#### 本文:

* * * * * * * * *

2013年12月16日月曜日

心房細動起源

私が学生、もしくは医者になりたての頃は、心房細動は不治の病と教わりました。薬では完全に治らないので、だまし、だまし治療するしかない。上司からは「心房細動はその内慢性化するので、そうすると自覚症状も自然に和らいでくるので心配ない」と言われ、それで本当に良いのか?と騙されたような複雑な気持ちでした。

その心房細動が根治可能なことを発見したのは、フランスのハイサゲール先生という人です。彼は1998年に偉大な研究を行いました。心房細動が起こる瞬間の、心臓の中の電気興奮を観察し、心房細動の起源を突き止めたのです。発作性心房細動の9割は、肺静脈から発症すると発表したのです。

* * * * * * * * *

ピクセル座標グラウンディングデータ
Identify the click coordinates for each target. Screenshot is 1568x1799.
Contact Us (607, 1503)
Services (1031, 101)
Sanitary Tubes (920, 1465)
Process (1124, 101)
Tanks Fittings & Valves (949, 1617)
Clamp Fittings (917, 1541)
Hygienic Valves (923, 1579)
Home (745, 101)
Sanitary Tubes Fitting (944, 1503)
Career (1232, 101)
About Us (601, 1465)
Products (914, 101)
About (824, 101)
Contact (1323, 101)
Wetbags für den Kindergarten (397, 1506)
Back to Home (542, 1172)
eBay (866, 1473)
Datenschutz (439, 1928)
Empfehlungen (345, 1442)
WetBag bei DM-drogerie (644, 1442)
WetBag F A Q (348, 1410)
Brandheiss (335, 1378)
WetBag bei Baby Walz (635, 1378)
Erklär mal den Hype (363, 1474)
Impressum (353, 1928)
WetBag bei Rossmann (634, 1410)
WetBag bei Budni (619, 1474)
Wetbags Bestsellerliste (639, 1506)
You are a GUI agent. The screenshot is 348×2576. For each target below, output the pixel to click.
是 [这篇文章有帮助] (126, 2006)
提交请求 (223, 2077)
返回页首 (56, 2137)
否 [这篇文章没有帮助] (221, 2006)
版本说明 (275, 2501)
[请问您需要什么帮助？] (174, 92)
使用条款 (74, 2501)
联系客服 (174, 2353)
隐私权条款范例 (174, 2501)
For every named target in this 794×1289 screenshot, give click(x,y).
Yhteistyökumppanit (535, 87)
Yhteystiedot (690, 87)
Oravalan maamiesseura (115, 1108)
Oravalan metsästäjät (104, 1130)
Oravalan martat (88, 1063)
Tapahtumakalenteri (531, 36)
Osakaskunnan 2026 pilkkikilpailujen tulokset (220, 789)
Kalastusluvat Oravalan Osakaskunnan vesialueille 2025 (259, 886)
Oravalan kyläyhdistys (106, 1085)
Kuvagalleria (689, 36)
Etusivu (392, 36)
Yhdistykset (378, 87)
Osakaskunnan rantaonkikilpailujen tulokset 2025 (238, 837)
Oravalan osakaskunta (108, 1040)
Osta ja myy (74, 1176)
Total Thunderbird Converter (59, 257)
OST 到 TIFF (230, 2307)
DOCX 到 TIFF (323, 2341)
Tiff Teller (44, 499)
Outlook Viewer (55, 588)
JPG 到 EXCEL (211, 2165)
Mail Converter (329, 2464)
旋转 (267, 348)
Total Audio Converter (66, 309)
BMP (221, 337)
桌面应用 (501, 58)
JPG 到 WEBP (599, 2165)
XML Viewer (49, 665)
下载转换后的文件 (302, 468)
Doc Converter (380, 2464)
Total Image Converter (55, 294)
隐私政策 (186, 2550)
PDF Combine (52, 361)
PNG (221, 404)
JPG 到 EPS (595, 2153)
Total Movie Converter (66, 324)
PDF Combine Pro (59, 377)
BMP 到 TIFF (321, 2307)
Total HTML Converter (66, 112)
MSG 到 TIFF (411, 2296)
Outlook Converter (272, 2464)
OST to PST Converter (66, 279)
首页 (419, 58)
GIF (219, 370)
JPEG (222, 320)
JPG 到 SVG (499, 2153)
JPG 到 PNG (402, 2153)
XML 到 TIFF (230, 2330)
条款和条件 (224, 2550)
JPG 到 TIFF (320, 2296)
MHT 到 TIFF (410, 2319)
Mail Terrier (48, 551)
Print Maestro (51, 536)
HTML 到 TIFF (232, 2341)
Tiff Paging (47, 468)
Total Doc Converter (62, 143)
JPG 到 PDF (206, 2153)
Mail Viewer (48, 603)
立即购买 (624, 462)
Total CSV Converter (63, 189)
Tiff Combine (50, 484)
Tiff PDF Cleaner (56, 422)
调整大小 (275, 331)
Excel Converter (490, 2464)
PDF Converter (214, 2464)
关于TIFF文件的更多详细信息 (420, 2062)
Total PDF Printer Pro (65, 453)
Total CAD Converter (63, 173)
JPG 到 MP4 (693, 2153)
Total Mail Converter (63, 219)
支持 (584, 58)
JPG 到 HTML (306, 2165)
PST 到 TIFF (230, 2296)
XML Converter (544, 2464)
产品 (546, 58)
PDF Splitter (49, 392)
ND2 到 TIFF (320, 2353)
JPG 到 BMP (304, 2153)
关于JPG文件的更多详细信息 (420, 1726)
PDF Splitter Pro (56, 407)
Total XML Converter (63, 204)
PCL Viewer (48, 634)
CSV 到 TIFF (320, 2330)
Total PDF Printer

* * * * * * * * *

#### 課題内容:
1. 次の(a)〜(c)は、心房細動の起源に関する本文の内容と合っていますか？それぞれ「はい」か「いいえ」で答え、判断の決め手となる本文の語句をそのまま引用してください。
(a) ハイサゲール先生はフランスの人である。
(b) ハイサゲール先生の研究は2003年に行われた。
(c) 発作性心房細動の9割は肺静脈から発症すると発表された。
2. 心房細動の起源に関する本文は、最後の文のあとにどう続くでしょうか？続きを書いてください。
これらのエントリは別の出典から取られたものです。

#### 解答:
1.
(a) はい。「フランスのハイサゲール先生という人です」
(b) いいえ。「彼は1998年に偉大な研究を行いました」
(c) はい。「発作性心房細動の9割は、肺静脈から発症すると発表したのです」

2.
彼は同時に個別肺静脈隔離術という方法も発表しました。それを当院の高橋が、左右それぞれ2本づつある肺静脈を、個別ではなく同時に一括隔離するように修正変更し、それが今や世界の標準的方法になっているのです。

下の図は、当院で記録された、右上肺静脈起源の心房細動です。心房細動起源は興奮間隔が0.076秒という非常に短い間隔で、高頻度に興奮し、その後心房細動を発症しています。心房細動アブレーションの際には、基本的にはこのような、高頻度興奮する場所を探して、焼灼治療しています。

赤矢印が心房細動起源の興奮です。興奮間隔は0.076秒と非常に短い間隔で高頻度興奮しています。その後心房細動が発症しています。参考文献 (1)より。